Amnesty International, dans son rapport 2004, a affirmé que les efforts du gouvernement fédéral pour permettre le respect des droits de l’Homme restaient insuffisants. En décembre, cet organisme a également publié un rapport spécial intitulé « Abus non entendus à Guadalajara : la résistance à éclaircir les violations aux droits de l’homme perpétue seulement l’impunité ». Il dénonce les arrestations arbitraires et les tortures affligées aux manifestants qui ont protesté contre le Sommet d’Amérique Latine et de l’Union Européenne à Guadalajara en mai dernier.
En septembre, le Présidente Vicente Fox a présenté son rapport de gouvernement pour 2001 au milieu de fortes protestations de la part de l’opposition au sein du Congrès, et de manifestations de différents secteurs sociaux dans les rues de Mexico. De manière parallèle, et dans le cadre du premier anniversaire de fonctionnement des Comités de Bon Gouvernement, l’EZLN a publié une série de communiqués intitulés « Lire une vidéo ». Ce rapport répond aux critiques reçues et reconnaît deux limitations importantes : le peu de participation des femmes et l’influence que la structure politico-militaire zapatiste continue à avoir sur les gouvernements autonomes civils. Il rend aussi compte d’avancées en matière de santé, éducation, alimentation, terre, logement et auto-gouvernement.
En octobre, les élections municipales ont eu lieu au Chiapas. Il convient de noter que l’EZLN n’a fait aucun obstacle au bon déroulement de ces élections, après avoir négocié avec l’Institut Fédéral Electoral. Suite au processus électoral, les acteurs ont commencé à se repositionner dans les différents chefs-lieux. On peut remarquer une perte d’identité des partis politiques du fait d’alliances ou parce que certains candidats n’hésitent pas à passer d’un parti à l’autre pour pouvoir maintenir leur quota de pouvoir.
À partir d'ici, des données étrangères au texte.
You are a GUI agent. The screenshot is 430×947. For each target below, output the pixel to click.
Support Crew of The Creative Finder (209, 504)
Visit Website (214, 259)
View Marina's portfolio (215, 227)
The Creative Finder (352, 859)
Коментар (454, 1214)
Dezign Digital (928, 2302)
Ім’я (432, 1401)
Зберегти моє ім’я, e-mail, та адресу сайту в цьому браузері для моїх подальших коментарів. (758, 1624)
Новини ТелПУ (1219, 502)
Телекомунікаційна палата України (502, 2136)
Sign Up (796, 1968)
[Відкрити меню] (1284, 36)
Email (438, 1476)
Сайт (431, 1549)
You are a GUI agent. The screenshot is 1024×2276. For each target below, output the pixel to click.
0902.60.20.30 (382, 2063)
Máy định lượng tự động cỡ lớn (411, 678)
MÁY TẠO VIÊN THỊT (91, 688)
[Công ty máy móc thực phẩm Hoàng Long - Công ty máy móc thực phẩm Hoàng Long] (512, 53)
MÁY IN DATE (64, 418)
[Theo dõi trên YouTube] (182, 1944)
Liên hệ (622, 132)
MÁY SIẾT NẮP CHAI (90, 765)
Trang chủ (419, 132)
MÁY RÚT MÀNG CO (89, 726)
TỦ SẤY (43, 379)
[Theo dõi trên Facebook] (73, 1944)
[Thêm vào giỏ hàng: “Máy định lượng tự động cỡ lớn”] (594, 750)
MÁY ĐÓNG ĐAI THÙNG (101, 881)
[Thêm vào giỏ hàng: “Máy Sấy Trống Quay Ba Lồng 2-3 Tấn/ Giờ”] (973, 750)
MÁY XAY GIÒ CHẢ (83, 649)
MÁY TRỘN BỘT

L’affaiblissement de la démocratie partisane et la perte de prestige de la part des autorités sont de plus en plus forts, tant au Chiapas qu’à échelle nationale. L’agenda de toute la classe politique tourne autour de la dispute des prochaines élections présidentielles (2006). Face à ces luttes entre partis politiques, plusieurs mouvements sociaux ont lancé en novembre le premier Dialogue National pour un projet de Nation avec Liberté, Justice et Démocratie afin d’unir les résistances contre le modèle néolibéral.